Were really just “friends”

If a brand uses social media, it shouldn’t be a mystery that they’re selling something. But, to be fair to the “followers” of those brands, they’re not treated like customers. They’re treated like “friends”, “fairies”, “fashionistas” or whatever cute names brands come up with to refer to their Facebook fans.

It’s “social” media – you’re supposed to believe you’re having a social experience. Kind of like an ongoing cocktail party where, every now and then, your “friends” are asking you for money while they hand you drinks and talk about the décor.

Branded-content-profit-vs-ethicsIt begs the question: Where’s the ethical line when it comes to the intersection between advertising and social media?

The Times is now considering itself a “platform” for branded content. The article Dell or Goldman Sachs’s writes is the equivalent to a banner ad, according to Meredith. By telling a story via an article, Dell and Goldman Sachs are upping their visibility and social share-ability big time.

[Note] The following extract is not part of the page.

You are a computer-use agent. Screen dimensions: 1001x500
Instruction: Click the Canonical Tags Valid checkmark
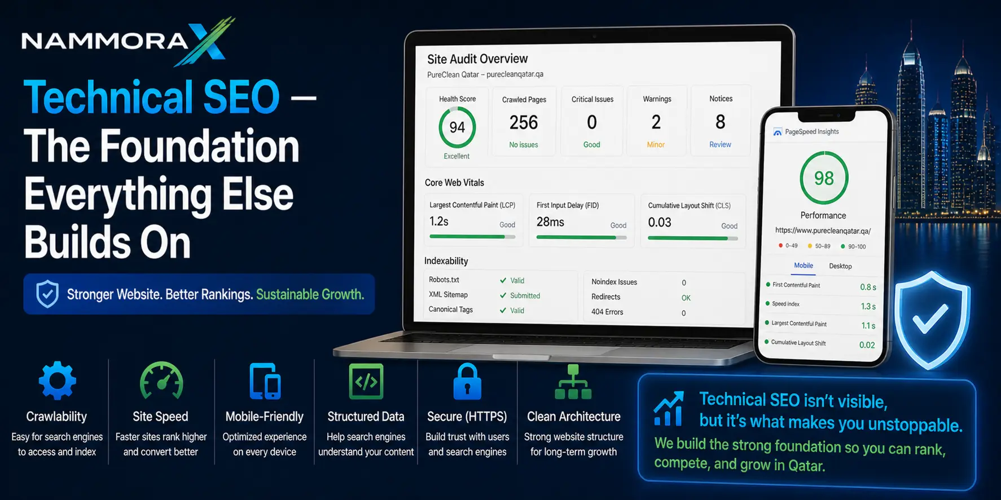(x=503, y=310)
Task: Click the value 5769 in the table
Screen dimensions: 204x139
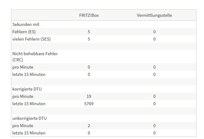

When ads imitate content, how do people perceive it?

And while Meredith insists that the content is very clearly NOT from the NY Times…it’s still on the front page, among all the other articles. In my opinion, what the Times is doing with their branded content is making their ads imitate their product, and selling that product to brands. 

I guess everybody has figured out that banner ads are mostly ignored.

“Our articles get shared once every 54 seconds. Get your article with YOUR brand shared with that kind of frequency. But obviously, no one’s going to think it’s actual journalism. But they’re going to share it as if it was. Which means that…they might actually think it’s journalism. Maybe. It’s a little unclear, but believe me, it’s totally ethical.”

Uh huh.

This debate may come down to the nitty-gritty ethics of advertising. No one likes to be sold anything, so brands approach marketing like they’re not selling you anything. Instead of and ad saying “buy Wren clothing”,  Wren created a genuine experience with their “First Kiss” video. Personally, I loved it. Didn’t matter to me that they were models—models are people too, their responses were genuine, and it actually made me cry. (Just a little). That makes the Wren brand unforgettable.

But, that’s always been the secret to great advertising.

Branded content that looks like an editorial in a news publication is a little different. I guess we’ll have to leave to readers to judge.